DeepSeek’s latest report admits for the first time that it owns some A100 chips and used them in the early stages of model development. According to the AI company, these A100 GPUs helped prepare a smaller version of R1 before the full training run, which lasted 80 hours on the H800 cluster.
Chinese artificial intelligence developer DeepSeek is making headlines in the tech industry after revealing that it spent just $294,000 to train its R1 model. It is surprisingly a low amount compared to the eye-watering budget that its US rivals reported. This new detail is likely to spark a new debate about China’s growing role in the global race to build smarter, more powerful AI.
What makes this announcement stand out is how rarely companies share the real costs behind developing their AI models. DeepSeek, headquartered in Hangzhou, had already caught the world’s attention earlier this year when it launched lower-cost AI systems, causing global investors to worry that these new players could threaten tech giants like Nvidia. After that, both DeepSeek and its founder, Liang Wenfeng, kept a low profile, releasing only a few updates, until this.
The article reveals that the Chinese AI company’s reasoning-focused R1 model was trained using 512 Nvidia H800 chips, all for under $300,000. That’s a fraction of the price hinted at by US companies. For example, OpenAI’s CEO, Sam Altman, has stated that training foundational models costs his company well over $100 million, although OpenAI has never shared the actual numbers.
Of course, DeepSeek’s claims have raised some eyebrows. Many US officials and tech companies have praised it for developing a low-cost alternative. However, many have questioned the reported costs and the hardware used by DeepSeek. The H800 chips in question were specifically made for China after the US government banned Nvidia from selling its more advanced H100 and A100 chips to Chinese firms in late 2022. While some US sources suggested that DeepSeek somehow got its hands on the restricted H100 chips, Nvidia said that DeepSeek used only H800s, which are allowed under export rules.
The company’s latest report admits for the first time that it owns some A100 chips and used them in the early stages of model development. According to the company, these A100 GPUs helped prepare a smaller version of R1 before the full training run, which lasted 80 hours on the H800 cluster.
This access to high-powered chips hasn’t gone unnoticed. The news publication previously reported that DeepSeek’s ability to run an A100 supercomputing cluster helped it attract some of China’s brightest AI minds.
DeepSeek’s new publication also addresses, if indirectly, claims from US officials and AI experts that the company “distilled” OpenAI’s models into its own. DeepSeek has defended the practice, arguing that distillation, where one AI learns from another, actually leads to better performance and makes training and running models far more affordable. That, DeepSeek says, is key to making AI more accessible, especially given the resources needed for such advanced models.
For context, model distillation is a common technique in AI development that lets a new model benefit from the knowledge of an established one, without repeating all the expensive groundwork.

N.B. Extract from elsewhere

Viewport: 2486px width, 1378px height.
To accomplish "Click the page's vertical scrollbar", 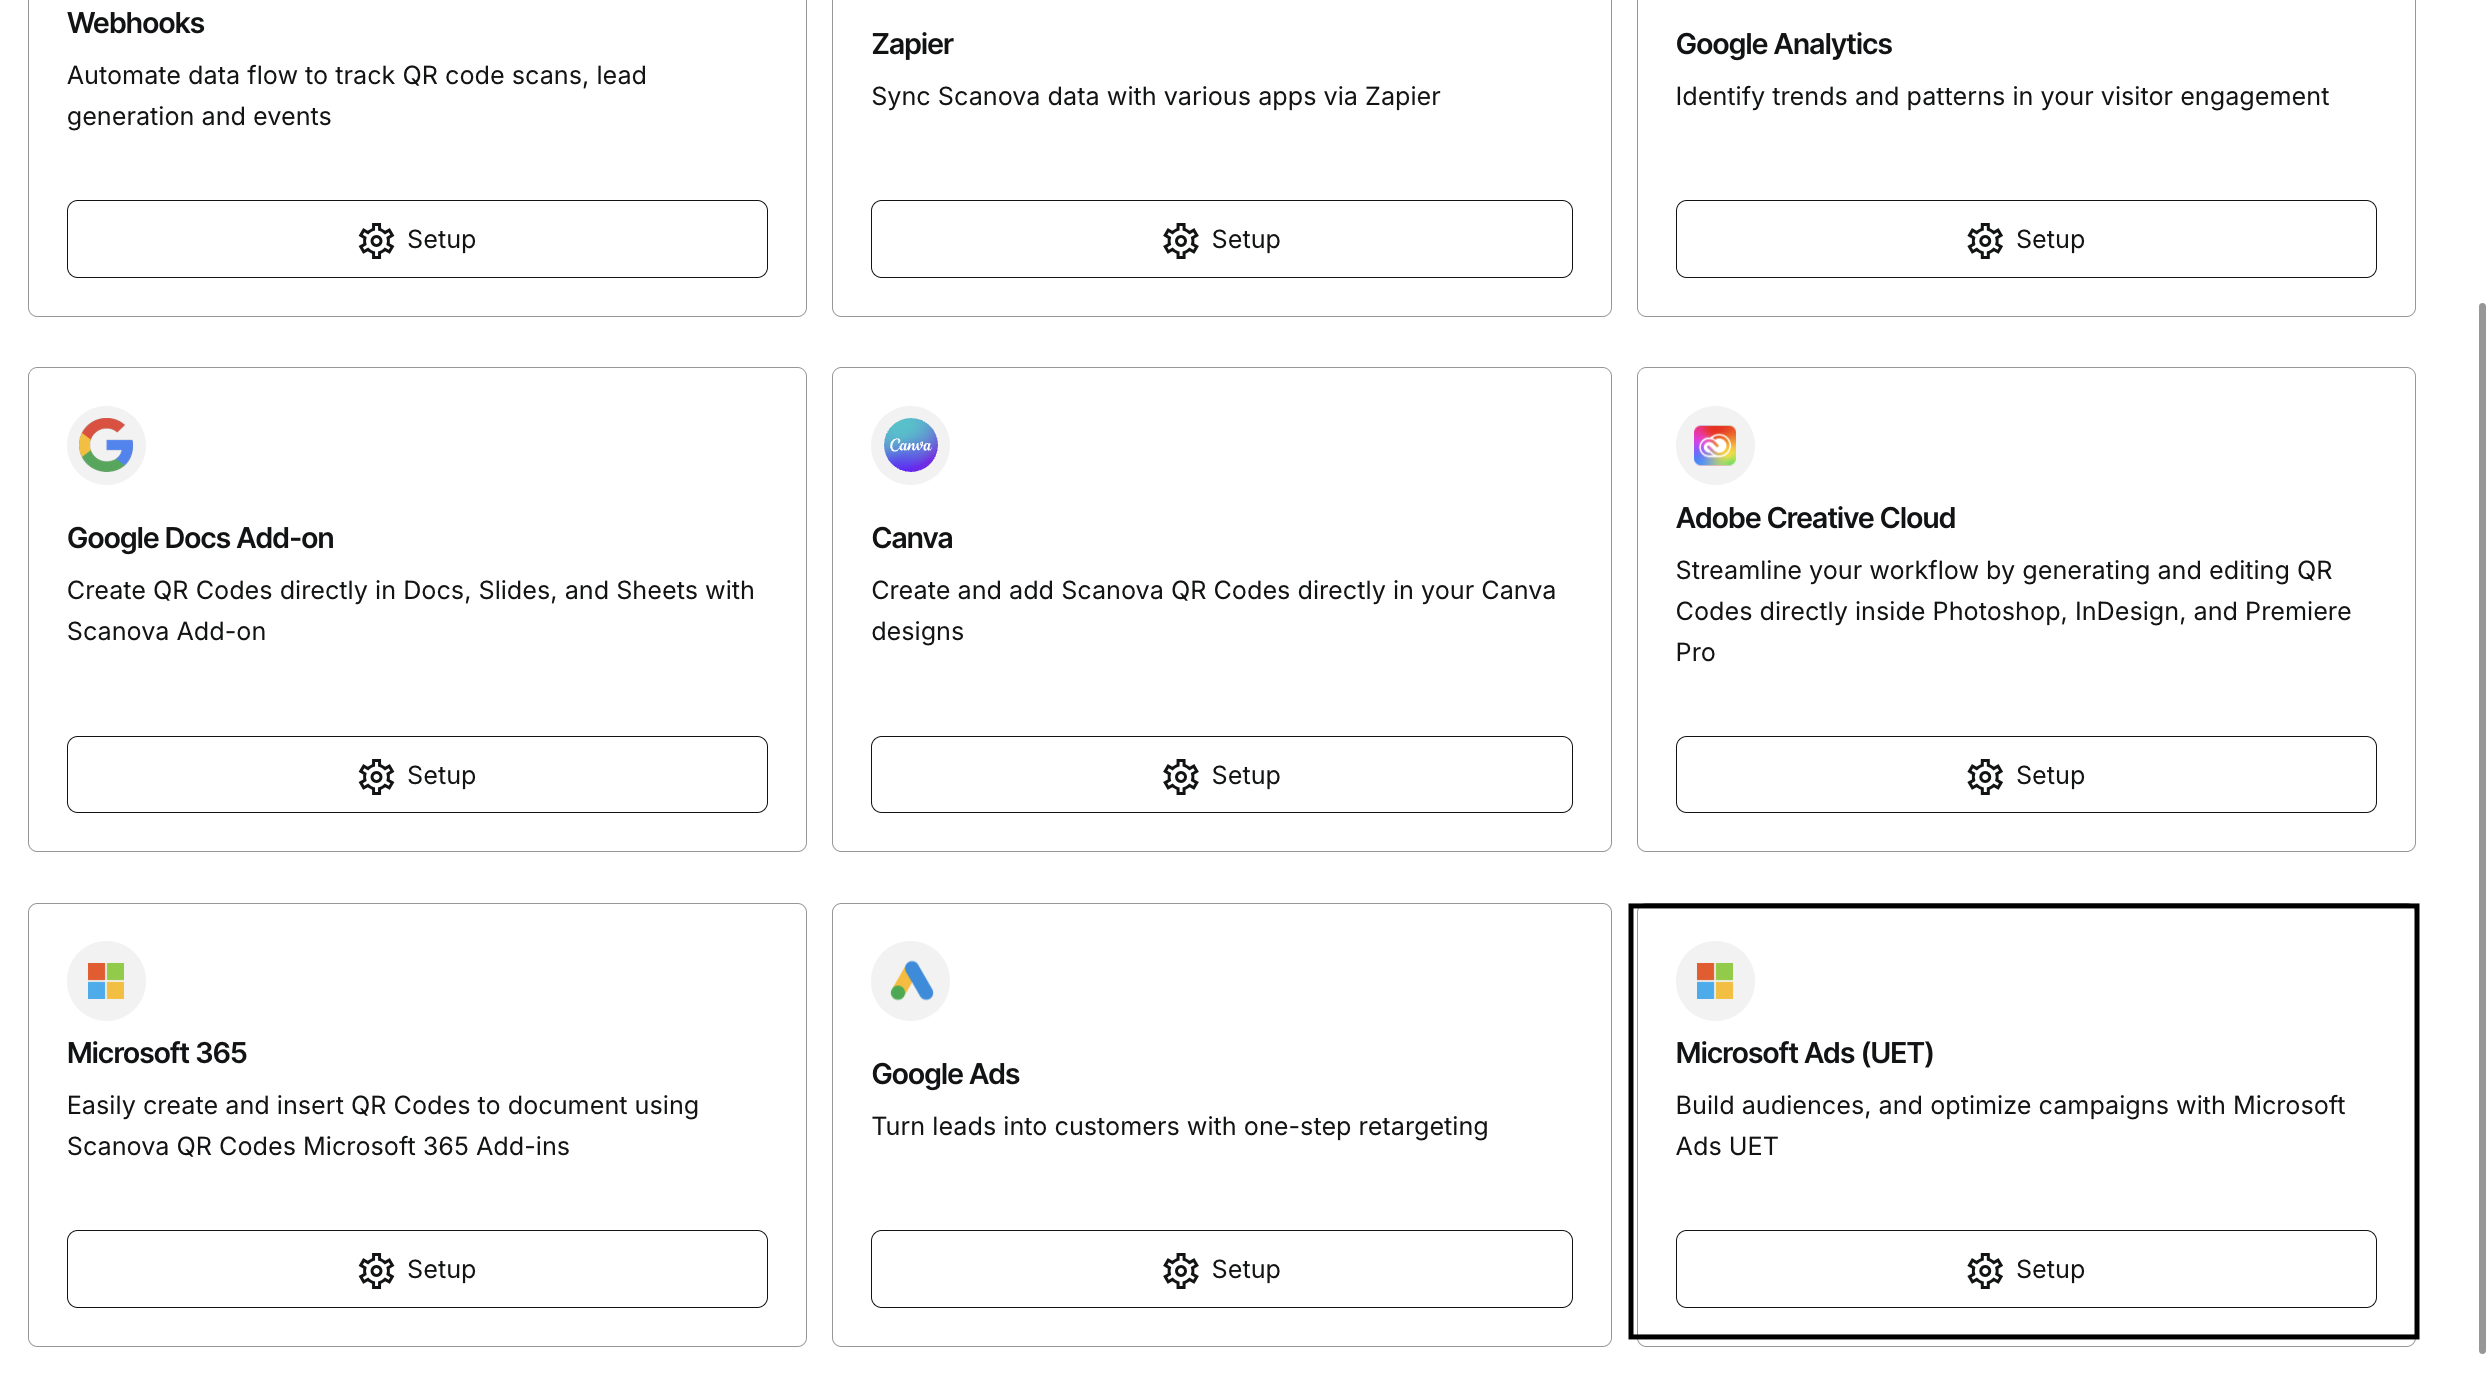I will pos(2481,828).
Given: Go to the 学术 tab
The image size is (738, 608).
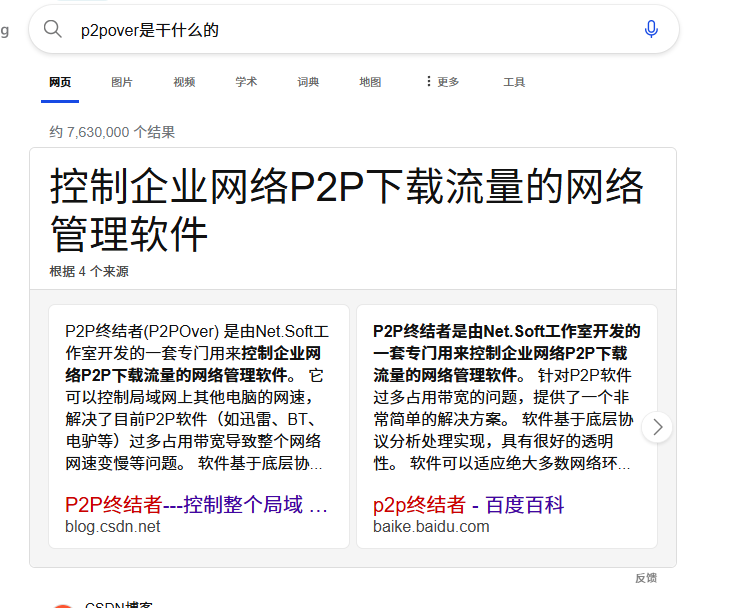Looking at the screenshot, I should point(246,82).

DeepSeek has also been transparent about using Meta’s open-source Llama model as a base for some of its own distilled systems. The company notes that when training its V3 model, it relied on web data that included a lot of answers generated by OpenAI’s models. This means its own system may have indirectly picked up knowledge from OpenAI, but DeepSeek insists this was unintentional, just a side effect of training on publicly available web content.
OpenAI did not answer to a request for comment.
DeepSeek challenges the industry norms by disclosing its low AI training costs and has started the conversation around transparency, competition, and innovation in artificial intelligence.